Милу мог идти сам. Жако и Морис подхватили его с двух сторон под руки. Когда они отошли метров на пятьдесят от строительства, до них донеслись ликующие крики.
Морис оглянулся.
- Они сейчас там обнимаются от радости.
- Черт возьми, наконец‑то мы взяли верх, - пробормотал Жако. - Он обхватил Милу за плечи: - Мы с ними справились, старина! Наконец‑то мы победили.
Мимолетная улыбка озарила лицо Милу и тотчас же сменилась страдальческой гримасой.
- Тебе больно?
- Да… нет… у меня словно музыка в голове играет… Тихонько… знаешь… чудно так…
Жако с удивлением уставился на руку Милу, затем бросил взгляд на Мориса, и тот тоже посмотрел на Милу: по руке больного пробегала судорога - мышцы внезапно сокращались и так же внезапно ослабевали.
Все трое молча продолжали путь.
Когда они добрались до станции, Жако и Морис заметили, что нервное подергивание распространилось и на левую кисть Милу: пальцы конвульсивно сжимались и разжимались.
Жако и Морис переглянулись, потом отвели глаза.
Им повезло: ждать не пришлось, поезд как раз подходил к станции.
Было пять часов, и в вагоне было свободно.
Они уселись втроем на скамейке. Милу посередине. Его рука все еще дергалась, хоть и не так сильно, зато судороги повторялись чаще. Соседи с любопытством поглядывали на вошедших молодых людей. Когда поезд тронулся, Милу сполз вперед, и товарищам пришлось снова усадить его и прислонить к спинке. Люди перешептывались: "Опять пьяный".
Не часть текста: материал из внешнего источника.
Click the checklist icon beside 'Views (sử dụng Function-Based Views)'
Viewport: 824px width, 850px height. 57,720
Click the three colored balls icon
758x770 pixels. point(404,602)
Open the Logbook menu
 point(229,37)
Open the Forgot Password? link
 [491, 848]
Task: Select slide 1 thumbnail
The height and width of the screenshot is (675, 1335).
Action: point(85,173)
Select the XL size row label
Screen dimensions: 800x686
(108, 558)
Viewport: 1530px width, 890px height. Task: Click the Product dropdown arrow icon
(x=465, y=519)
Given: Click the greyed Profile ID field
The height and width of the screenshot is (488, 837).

- Знаешь, у меня словно музыка… знаешь… словно… знаешь… - едва слышно прошептал Милу.
Затем он умолк и закрыл глаза, только голова бессильно моталась при каждом толчке.
Вокруг них неодобрительный гул голосов становился все явственнее.
Жако и Морис внутренне сжались.
Поезд тащился бесконечно медленно. Фонтен - Мишалон, Масси - Верьер…
Они подъезжали. На станции Масси поезд резко затормозил. Милу чуть было опять не упал. Голова его так и осталась опущенной на грудь. Он уже не шевелился. Дыхания не было слышно.
Глаза Жако и Мориса встретились, и оба испугались того, что в них прочли. Когда поезд при отходе дернуло, Милу опять съехал вперед, как плохо набитый мешок. Жако осторожно взял больного за кисть руки. Поискал пульс и не нашел. Он приподнял руку Милу и отпустил ее. Рука безжизненно упала.
Жако посмотрел на Мориса. Тот ждал этого взгляда, но тут же отвернулся.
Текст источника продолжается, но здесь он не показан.